Jaffe goes on to explain Powell’s proposed approach to development of the West, which reflects the reality of a limited and variable water supply. For example, Powell said that dividing the land into 160-acre quarter sections as they did in the wetter Midwest wouldn’t work. He instead suggested that any land used for grazing should be at least 2,560 acres and boundaries should be shaped to ensure access to local waterways. In some areas, development should be banned outright.
As you can imagine, Congress didn’t want to hear that. Colorado congressman Thomas Patterson charged that Powell was no more than "a charlatan of science and an intermeddler in affairs of which he has no conception." He and others labeled the report the work of "new-fledge collegiates" and dismissed it in favor of the “rain follows the plow" theory, which purported that the more settlers planted trees and vegetation, built reservoirs, etc., the more the climate would acclimate and become more temperate. Then Congress passed the Desert Lands Act and the Timber and Stone Act, both intended to encourage people to expand and develop in the West.

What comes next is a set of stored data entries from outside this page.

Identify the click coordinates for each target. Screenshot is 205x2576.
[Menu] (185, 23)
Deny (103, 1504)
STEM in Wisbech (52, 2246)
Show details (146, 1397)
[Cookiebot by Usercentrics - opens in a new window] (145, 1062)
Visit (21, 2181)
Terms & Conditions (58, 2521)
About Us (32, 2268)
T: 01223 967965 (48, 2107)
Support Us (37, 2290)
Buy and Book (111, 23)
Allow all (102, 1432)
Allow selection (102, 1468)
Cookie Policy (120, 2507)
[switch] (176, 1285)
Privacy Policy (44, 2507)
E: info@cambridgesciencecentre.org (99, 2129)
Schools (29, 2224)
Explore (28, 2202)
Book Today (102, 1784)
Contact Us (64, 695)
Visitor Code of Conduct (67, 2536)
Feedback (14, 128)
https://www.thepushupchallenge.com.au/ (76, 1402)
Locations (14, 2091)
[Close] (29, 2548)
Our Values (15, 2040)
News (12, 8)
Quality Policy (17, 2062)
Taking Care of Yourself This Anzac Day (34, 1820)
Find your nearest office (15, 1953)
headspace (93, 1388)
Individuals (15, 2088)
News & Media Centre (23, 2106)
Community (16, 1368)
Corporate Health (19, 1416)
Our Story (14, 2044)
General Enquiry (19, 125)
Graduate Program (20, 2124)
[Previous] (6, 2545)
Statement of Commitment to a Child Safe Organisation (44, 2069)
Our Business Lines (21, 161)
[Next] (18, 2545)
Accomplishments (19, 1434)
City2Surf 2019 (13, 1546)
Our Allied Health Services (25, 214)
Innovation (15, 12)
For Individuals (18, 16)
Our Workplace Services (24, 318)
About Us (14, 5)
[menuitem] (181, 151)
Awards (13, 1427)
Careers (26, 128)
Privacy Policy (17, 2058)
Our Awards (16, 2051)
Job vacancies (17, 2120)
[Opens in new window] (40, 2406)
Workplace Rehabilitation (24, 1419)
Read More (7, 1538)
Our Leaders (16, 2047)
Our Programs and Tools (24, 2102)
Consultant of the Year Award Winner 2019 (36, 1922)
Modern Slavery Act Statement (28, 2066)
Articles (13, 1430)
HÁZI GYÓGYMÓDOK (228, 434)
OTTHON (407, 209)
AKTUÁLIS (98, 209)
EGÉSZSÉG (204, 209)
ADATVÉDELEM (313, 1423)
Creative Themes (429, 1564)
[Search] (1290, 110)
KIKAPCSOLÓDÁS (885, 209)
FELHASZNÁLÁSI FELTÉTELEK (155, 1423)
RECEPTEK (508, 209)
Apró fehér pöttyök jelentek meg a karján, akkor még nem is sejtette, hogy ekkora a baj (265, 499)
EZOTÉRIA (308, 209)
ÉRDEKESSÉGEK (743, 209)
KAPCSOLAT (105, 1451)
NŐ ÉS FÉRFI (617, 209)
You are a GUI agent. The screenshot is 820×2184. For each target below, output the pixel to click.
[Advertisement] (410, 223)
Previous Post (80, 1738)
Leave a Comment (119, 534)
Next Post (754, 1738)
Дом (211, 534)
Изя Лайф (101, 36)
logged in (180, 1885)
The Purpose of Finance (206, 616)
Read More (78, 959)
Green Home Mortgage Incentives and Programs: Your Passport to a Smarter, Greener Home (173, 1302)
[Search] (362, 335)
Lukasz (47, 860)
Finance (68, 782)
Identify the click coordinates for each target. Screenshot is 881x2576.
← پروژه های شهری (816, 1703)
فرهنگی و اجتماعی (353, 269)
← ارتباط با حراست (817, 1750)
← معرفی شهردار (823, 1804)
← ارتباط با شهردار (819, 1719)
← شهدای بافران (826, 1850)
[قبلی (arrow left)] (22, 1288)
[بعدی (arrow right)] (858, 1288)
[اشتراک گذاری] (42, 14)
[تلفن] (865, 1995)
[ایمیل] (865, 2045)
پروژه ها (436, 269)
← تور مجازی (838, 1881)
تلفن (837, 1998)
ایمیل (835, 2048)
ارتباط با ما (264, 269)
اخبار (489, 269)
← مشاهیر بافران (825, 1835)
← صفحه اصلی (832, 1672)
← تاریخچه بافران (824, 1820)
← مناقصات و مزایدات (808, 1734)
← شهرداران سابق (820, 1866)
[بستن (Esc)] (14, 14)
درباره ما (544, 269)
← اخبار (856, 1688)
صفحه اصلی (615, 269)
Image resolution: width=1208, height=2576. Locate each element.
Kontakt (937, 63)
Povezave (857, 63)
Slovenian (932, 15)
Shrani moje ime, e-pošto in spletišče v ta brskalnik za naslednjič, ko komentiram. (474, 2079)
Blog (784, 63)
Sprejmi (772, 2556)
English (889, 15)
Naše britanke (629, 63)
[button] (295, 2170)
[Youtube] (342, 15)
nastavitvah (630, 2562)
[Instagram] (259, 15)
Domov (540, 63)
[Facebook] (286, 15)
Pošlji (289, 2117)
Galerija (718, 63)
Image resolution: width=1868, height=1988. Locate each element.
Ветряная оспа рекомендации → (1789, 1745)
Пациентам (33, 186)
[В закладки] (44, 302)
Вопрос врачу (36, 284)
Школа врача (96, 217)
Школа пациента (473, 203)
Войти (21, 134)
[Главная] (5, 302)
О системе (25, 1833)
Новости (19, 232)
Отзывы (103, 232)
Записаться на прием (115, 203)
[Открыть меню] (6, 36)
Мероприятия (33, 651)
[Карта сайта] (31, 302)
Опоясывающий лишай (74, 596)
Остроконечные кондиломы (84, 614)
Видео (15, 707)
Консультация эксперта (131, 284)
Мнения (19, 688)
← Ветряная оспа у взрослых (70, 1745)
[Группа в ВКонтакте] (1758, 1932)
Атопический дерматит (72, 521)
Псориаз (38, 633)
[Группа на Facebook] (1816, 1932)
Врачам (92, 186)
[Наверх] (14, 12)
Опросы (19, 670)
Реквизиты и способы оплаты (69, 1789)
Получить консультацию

It’s hard to say what might have been different if Powell’s vision had prevailed. Can we continue to accommodate the growing demand for water in “The Great American Desert”? Absolutely. It’s just a matter of money ... and a paradigm shift. When it comes to water in the West, the low-hanging fruit has mostly been picked. Going forward the solutions are more complex and costly. And that warrants a more holistic view of our interaction with water so it can be optimized in the most economical way.
In 2014 there are more facets to the water equation than ever before, be it surface water, groundwater, wastewater, reclaimed water, advanced wastewater treatment, stormwater, irrigation automation, indirect potable reuse, active stormwater treatment, recharge, shared infrastructure, automation and intelligent infrastructure, and the list continues. Water issues now require input from experts in every facet plus the perspective, creativity and experience to recognize and develop a community’s optimal path.
Jaffe closes his article with another quote from Powell’s 1877 report: "The redemption of the Arid Region involves engineering problems requiring for their solution the greatest of skill." More true today than ever. It’s the greatest of challenges, the greatest of opportunities.